Along with the shrimp and scallops we are using bell pepper. The seafood is marinated in a ginger, soy, vinegar and sesame mixture for a while, before threading it on to the skewers. This is sufficient time for the flavors to permeate into the seafood. You can use this time to soak the skewers in water if you are using bamboo ones, so they do not ignite on the grill. Obviously metal ones do not have to be soaked like the bamboo kind do.
This recipe makes 6 small kabobs and they make great appetizers. Serve one to each person if you are also making burgers, steaks or chicken, or serve 2 for a more filling dish. You could even serve 3 or 4 and have these as the main dish.
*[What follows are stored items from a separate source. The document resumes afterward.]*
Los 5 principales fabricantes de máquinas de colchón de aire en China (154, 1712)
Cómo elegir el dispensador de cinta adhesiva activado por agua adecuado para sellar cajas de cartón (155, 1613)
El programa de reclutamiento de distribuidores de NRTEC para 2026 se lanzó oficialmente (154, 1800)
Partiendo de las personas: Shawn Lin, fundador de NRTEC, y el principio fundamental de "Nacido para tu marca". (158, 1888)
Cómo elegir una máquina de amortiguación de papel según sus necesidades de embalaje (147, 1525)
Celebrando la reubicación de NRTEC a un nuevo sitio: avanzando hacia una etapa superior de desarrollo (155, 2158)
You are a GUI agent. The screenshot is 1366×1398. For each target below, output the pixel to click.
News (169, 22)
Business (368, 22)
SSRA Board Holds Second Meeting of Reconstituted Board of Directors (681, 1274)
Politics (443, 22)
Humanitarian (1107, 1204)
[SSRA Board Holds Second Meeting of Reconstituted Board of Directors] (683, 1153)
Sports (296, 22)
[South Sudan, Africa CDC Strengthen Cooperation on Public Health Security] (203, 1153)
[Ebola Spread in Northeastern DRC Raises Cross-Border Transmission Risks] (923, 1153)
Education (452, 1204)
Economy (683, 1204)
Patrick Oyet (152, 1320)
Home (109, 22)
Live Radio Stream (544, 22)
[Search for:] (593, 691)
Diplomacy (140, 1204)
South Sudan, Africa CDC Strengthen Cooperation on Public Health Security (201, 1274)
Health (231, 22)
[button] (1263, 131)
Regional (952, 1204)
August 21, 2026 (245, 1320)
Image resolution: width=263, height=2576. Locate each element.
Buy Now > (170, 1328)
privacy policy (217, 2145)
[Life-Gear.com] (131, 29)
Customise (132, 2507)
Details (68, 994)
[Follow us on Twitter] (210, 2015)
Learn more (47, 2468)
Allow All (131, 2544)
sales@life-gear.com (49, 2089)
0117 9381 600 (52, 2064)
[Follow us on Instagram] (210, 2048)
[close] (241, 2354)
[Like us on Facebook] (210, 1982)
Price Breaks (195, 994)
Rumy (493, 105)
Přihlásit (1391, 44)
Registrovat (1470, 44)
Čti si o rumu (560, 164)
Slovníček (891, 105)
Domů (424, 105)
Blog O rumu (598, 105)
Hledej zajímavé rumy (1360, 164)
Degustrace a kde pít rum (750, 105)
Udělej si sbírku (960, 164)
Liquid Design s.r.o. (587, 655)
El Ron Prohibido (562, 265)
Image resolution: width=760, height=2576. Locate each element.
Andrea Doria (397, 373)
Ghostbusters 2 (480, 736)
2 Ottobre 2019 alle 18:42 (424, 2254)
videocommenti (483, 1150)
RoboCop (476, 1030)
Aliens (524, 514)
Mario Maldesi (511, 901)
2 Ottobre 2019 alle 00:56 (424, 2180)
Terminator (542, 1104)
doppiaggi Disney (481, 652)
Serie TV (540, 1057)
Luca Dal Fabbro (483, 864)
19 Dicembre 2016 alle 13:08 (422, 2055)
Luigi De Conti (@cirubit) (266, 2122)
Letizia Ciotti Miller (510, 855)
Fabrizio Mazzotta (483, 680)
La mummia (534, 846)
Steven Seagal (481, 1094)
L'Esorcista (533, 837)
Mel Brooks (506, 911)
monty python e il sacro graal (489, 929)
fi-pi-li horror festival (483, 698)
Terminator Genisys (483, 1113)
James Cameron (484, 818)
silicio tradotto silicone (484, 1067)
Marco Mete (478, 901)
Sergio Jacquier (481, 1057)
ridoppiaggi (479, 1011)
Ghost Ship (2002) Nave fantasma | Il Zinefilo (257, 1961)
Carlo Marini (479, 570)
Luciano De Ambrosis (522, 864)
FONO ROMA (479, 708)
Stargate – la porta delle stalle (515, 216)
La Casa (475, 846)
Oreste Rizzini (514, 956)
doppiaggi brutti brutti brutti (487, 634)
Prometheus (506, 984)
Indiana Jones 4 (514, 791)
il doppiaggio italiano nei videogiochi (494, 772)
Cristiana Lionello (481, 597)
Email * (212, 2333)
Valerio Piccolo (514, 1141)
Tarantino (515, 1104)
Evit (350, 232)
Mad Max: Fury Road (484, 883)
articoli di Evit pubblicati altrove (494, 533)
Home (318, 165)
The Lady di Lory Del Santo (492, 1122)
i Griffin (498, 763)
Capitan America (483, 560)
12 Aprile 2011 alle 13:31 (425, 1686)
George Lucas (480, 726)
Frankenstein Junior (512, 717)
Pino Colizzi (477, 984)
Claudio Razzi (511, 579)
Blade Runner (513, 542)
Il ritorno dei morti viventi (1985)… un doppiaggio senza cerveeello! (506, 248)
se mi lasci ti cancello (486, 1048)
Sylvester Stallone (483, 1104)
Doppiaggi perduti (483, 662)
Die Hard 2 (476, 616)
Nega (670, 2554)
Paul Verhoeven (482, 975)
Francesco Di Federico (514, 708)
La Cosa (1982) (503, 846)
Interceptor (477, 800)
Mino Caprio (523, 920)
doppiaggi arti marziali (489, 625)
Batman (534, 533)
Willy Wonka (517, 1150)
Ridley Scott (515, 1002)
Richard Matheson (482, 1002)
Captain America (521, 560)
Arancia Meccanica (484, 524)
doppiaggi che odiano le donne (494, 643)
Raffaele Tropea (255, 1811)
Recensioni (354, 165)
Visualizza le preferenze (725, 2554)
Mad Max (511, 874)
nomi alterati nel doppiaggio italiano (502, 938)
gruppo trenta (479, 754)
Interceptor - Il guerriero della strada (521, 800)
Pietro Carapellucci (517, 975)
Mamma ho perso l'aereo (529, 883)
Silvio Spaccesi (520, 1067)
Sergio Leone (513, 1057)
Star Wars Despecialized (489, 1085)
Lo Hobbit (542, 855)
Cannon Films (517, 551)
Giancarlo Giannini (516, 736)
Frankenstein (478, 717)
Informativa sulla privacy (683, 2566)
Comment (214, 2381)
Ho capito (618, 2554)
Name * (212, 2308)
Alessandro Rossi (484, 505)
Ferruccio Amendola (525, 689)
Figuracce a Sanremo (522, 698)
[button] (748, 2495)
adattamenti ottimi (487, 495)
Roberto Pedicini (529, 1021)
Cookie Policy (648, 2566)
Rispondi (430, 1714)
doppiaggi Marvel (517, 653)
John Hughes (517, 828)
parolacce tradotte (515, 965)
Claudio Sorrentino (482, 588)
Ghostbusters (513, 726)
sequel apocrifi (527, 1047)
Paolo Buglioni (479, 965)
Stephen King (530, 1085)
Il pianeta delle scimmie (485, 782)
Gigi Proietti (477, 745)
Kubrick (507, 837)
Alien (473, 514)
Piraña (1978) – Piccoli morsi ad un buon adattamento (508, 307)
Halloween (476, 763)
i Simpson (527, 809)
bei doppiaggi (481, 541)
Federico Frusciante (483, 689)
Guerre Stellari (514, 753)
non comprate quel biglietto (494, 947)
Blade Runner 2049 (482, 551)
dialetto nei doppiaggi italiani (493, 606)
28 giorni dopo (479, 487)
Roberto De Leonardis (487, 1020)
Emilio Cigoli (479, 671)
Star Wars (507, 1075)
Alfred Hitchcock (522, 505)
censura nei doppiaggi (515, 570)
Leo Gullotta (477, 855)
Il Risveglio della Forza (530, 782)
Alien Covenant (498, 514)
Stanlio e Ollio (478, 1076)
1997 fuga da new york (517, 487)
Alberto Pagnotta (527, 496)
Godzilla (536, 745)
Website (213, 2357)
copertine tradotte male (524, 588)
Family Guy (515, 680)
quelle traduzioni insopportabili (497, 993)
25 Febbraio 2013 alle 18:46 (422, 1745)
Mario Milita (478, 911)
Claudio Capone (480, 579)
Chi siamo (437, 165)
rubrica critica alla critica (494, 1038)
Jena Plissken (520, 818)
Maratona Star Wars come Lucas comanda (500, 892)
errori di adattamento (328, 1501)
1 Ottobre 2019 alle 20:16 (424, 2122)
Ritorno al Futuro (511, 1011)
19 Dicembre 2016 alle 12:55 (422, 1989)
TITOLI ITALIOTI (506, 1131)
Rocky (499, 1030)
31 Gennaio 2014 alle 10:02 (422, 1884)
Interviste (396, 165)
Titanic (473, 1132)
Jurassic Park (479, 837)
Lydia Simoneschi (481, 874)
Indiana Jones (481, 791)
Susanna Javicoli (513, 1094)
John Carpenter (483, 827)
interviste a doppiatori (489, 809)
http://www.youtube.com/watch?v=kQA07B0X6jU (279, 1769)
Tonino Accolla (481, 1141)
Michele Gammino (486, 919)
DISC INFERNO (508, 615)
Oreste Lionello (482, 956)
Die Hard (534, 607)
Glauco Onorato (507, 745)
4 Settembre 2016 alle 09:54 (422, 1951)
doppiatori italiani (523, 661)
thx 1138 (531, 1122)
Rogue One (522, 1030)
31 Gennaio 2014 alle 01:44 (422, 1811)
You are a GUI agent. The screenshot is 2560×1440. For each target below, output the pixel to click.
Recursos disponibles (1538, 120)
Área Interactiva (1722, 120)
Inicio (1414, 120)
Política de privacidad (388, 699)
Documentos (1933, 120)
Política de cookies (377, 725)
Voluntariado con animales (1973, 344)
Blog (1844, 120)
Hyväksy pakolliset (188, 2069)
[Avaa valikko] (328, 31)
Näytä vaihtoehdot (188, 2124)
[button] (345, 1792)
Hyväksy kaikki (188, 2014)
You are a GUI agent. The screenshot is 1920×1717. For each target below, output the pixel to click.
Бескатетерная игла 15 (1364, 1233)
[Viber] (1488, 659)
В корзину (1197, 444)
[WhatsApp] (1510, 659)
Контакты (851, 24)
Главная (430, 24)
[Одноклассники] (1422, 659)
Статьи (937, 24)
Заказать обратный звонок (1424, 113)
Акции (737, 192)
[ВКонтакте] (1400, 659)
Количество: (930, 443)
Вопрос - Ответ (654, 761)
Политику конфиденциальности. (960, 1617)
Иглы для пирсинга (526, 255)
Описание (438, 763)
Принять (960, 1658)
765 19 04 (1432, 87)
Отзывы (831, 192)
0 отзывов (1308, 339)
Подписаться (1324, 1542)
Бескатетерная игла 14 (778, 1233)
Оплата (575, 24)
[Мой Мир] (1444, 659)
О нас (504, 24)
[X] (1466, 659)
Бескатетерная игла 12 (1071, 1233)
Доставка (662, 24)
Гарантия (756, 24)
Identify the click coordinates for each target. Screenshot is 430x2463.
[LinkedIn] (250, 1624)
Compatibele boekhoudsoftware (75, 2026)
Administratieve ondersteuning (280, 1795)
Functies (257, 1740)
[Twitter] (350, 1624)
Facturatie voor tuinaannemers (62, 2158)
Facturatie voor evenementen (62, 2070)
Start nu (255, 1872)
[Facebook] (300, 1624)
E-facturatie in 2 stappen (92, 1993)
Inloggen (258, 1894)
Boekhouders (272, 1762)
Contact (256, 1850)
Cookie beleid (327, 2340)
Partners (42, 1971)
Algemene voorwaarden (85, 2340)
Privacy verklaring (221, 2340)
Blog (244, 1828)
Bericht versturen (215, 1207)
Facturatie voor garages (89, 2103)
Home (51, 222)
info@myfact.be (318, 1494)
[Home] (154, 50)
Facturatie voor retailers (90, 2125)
The Asian flavors go perfectly with the scallops and shrimp, and the bell pepper is also really good, adding color and crunch. Some people like to chop up a fresh pineapple and use that too. The peppers should be cut into 1-inch squares. If you want to use pineapple, try to get that in 1-inch cubes too.
- 1 lb peeled, deveined large shrimp
- ½ lb scallops
- 1 chopped red bell pepper
- 1 chopped yellow bell pepper
- 2 teaspoons sesame oil
- 2 teaspoons minced fresh ginger
- 3 tablespoons soy sauce
- ½ cup rice vinegar
- Preheat the grill and put the rack 4 inches above the heat.
- Combine the sesame oil, ginger, soy sauce and rice vinegar.
- Pour this mixture over the shrimp and scallops in a glass dish and leave for 20 minutes.
- Keep this marinade for basting later.
- Soak 6 wooden skewers in warm water for 15 minutes.
- Omit this if you are using metal ones.
- Thread the shrimp, scallops and bell peppers on to the skewers.
- Cook for about 5 minutes total, turning often, using the leftover marinade for basting.
- If you like, you can heat the leftover marinade/basting liquid until thick, then serve as a sauce.
These colorful scallop and shrimp kabobs are perfect for a hot summer’s day when you are in the mood for grilling, and you are making all your favorite sides such as potato salad, corn on the cob and coleslaw. The seafood taste is accented with the Asian flavors of ginger, soy, sesame and vinegar, and the mixture used for marinating can also be used as a basting liquid. It can also be boiled up until thick then served as a sauce to go with the kabobs. This recipe is really easy and the fresh flavors are just fantastic.